JEFFERSON CITY — The nationwide effort by Republican state legislatures to change voting laws in the name of election security took a step forward in Missouri last week.
The state House of Representatives passed a bill that would impose a number of changes to Missouri election law, including new photo identification requirements for voters.
The bill’s passage came on the same day that Republican lawmakers enacted similar legislation in Georgia, drawing a strong rebuke from President Joe Biden.
Policies requiring photo ID are widely condemned by voting rights advocates, who point to their disproportionate impact on the ability of racial minorities, low-income voters, people with disabilities, seniors and students to vote.
Proponents of voter ID cite instances of voter fraud as the justification for such laws. But reported instances of such abuse are rare.
The bill advanced to the Senate on a 109-48 vote, over the unanimous and vocal opposition of House Democrats.
Rep. Joe Adams, D-University City, invoked the legacy of the Jim Crow era, when Southern states imposed numerous barriers to the ballot box to prevent African Americans from voting, in warning Republicans against passing the bill.
“History is going to record that the Missouri legislature has voted to disenfranchise people,” Adams said.

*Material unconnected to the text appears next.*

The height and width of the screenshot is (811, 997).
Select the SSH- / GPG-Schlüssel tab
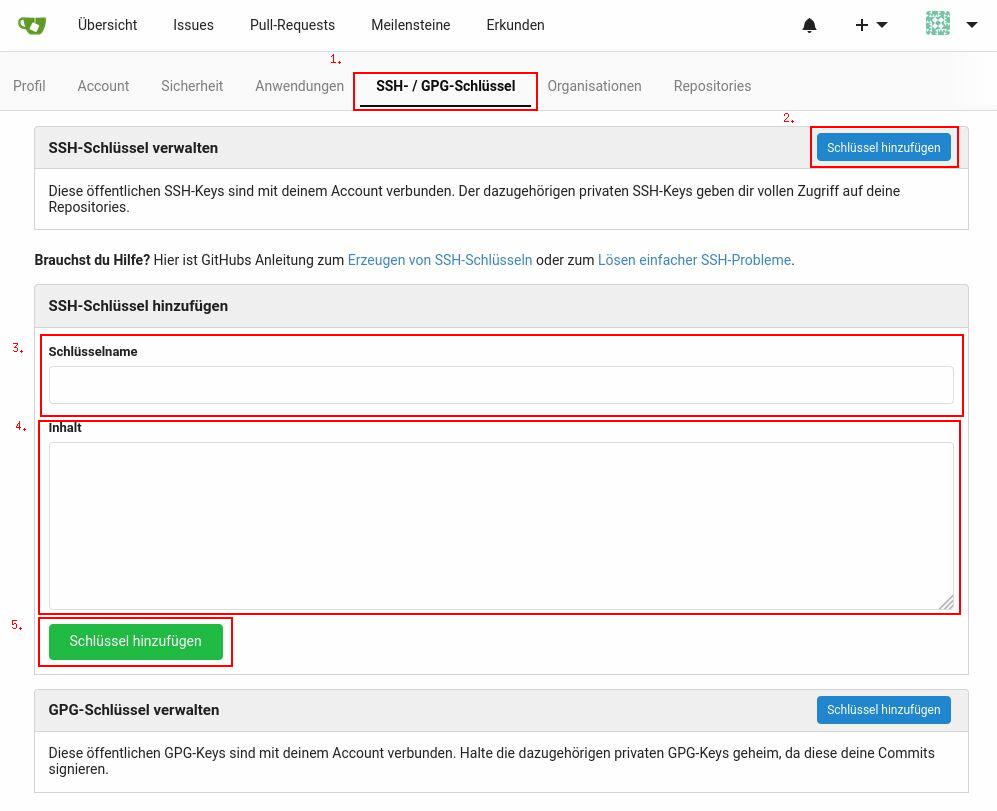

Rep. Dan Shaul, R-Imperial, who chairs the House Committee on Elections and Elected Officials, likened the various security-focused provisions of the bill to performing “preventative maintenance” on a car.

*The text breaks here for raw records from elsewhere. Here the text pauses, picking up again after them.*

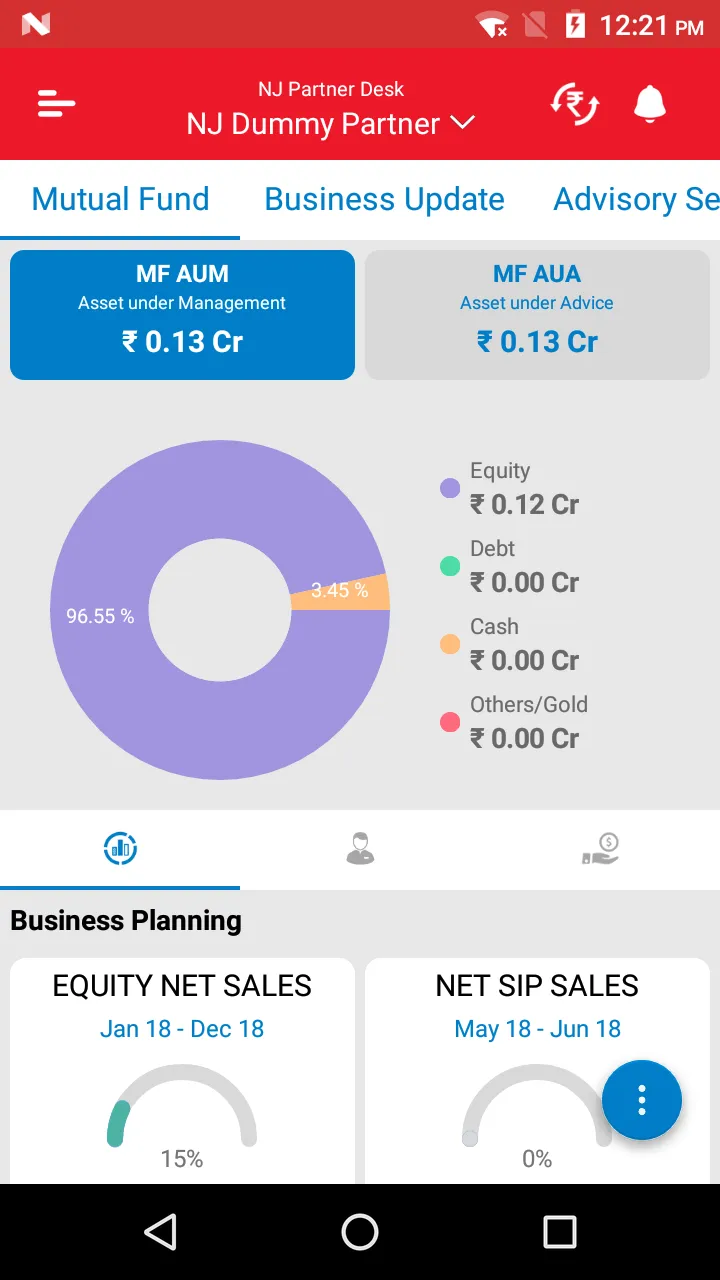
Task: Select the Mutual Fund tab
Action: [120, 199]
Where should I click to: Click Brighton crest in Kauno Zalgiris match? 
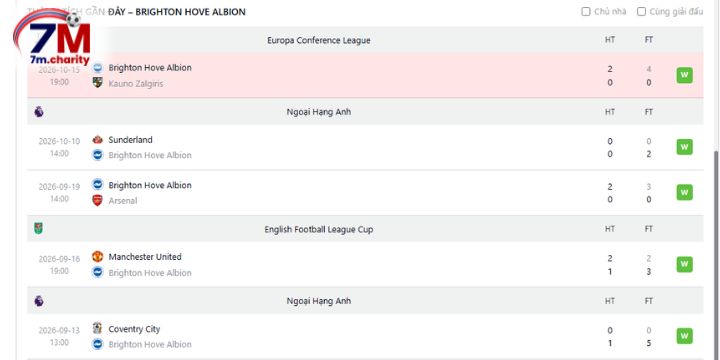97,68
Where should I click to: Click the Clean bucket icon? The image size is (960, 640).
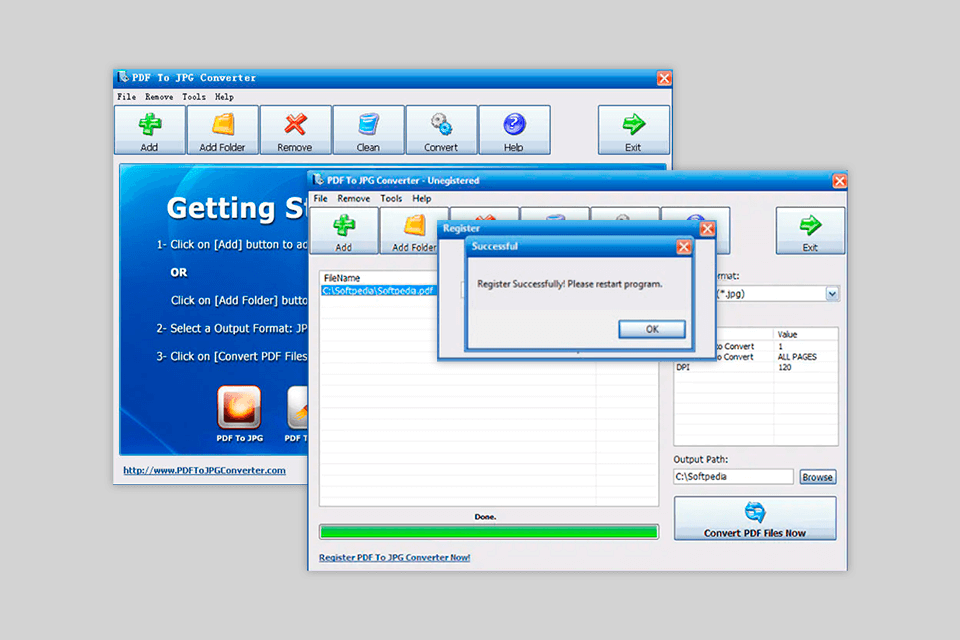tap(368, 125)
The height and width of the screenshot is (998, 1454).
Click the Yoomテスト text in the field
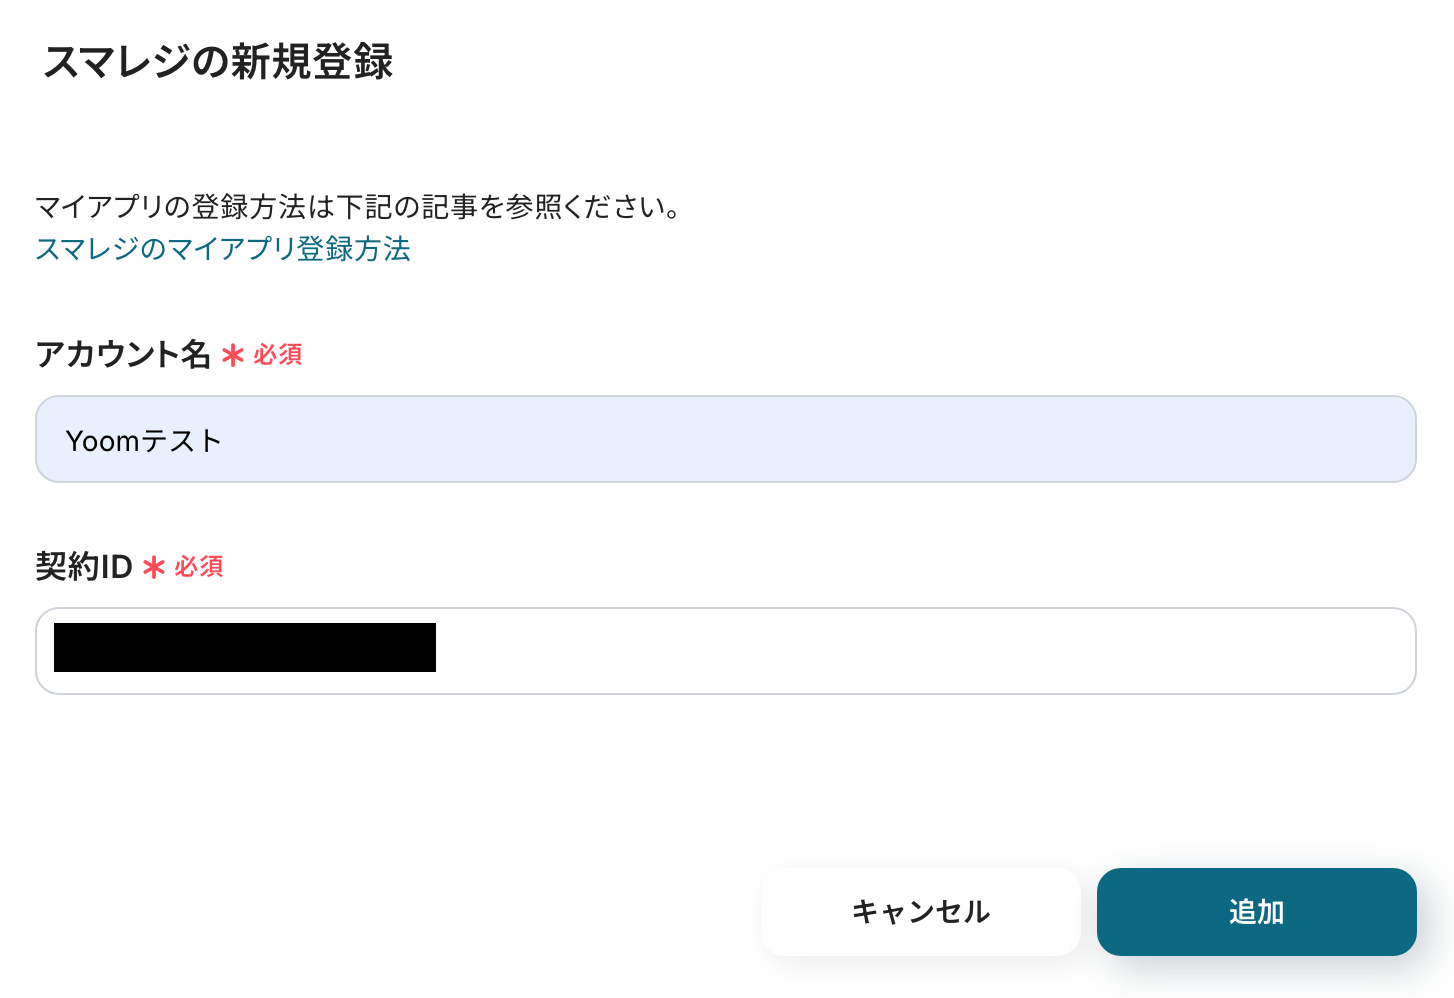coord(143,441)
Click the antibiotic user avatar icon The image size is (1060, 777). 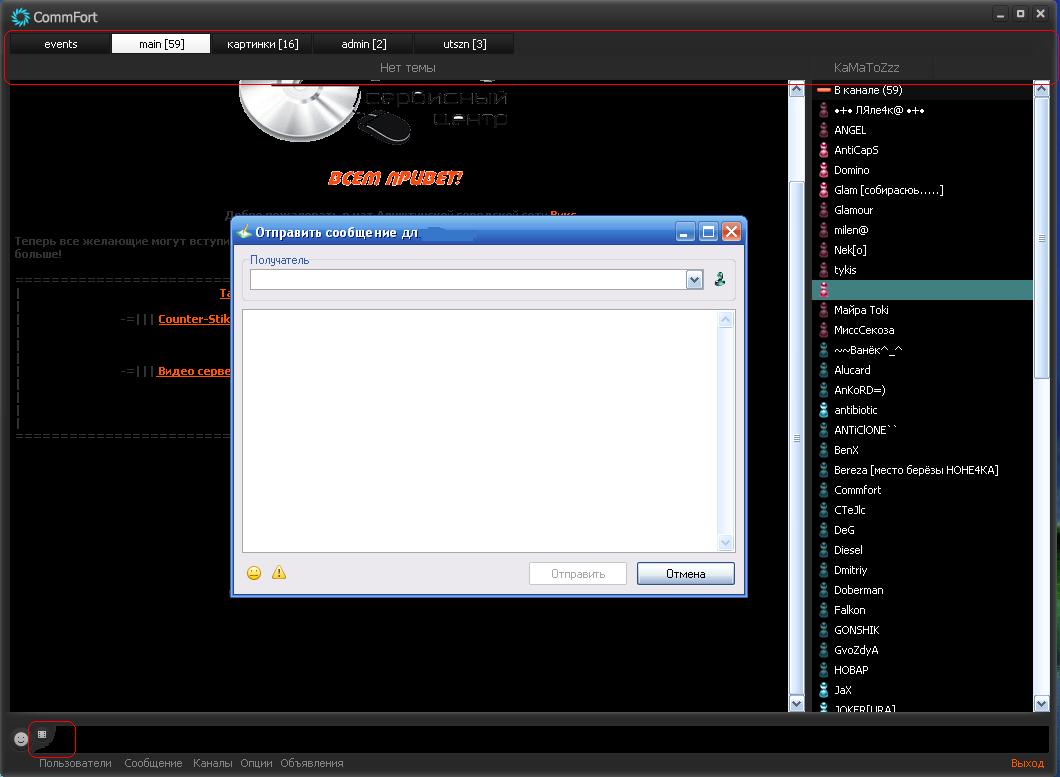[x=824, y=410]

“We’ve looked at things that could go wrong. We saw what happened in other cars or other states,” Shaul said. “And basically, we were issued some safety recalls.”
Another provision of the bill requires voters attempting to cast no-excuse absentee ballots to do so in person within three weeks prior to Election Day and to provide a valid photo ID.
The bill also prohibits any changes to election law in the six months leading up to a presidential election and blocks the counting of absentee ballots until after all Election Day ballots are counted, a policy that notoriously led to counting delays in some states in the 2020 election.
Adams called the bill an attempt “to fix a problem that does not exist.”
While Republican lawmakers have long supported stringent voter ID laws, several of the bill’s other components are a direct response to last November’s election and unsubstantiated claims of voter fraud that followed Biden’s victory over former President Donald Trump.
Since the COVID-19 pandemic prompted a spike in mail and early voting in the 2020 election, which saw the highest voter turnout since 1900, Republican lawmakers in 43 states have proposed laws that would in some way constrain access to the ballot.
For instance, the wide-ranging voting bill enacted in Georgia last week imposes new ID requirements for mail-in ballots and criminalizes third-party groups’ practice of providing food and water to voters standing in line, among other restrictions.
On Friday, Biden condemned the Georgia bill, calling it “Jim Crow in the 21st Century.”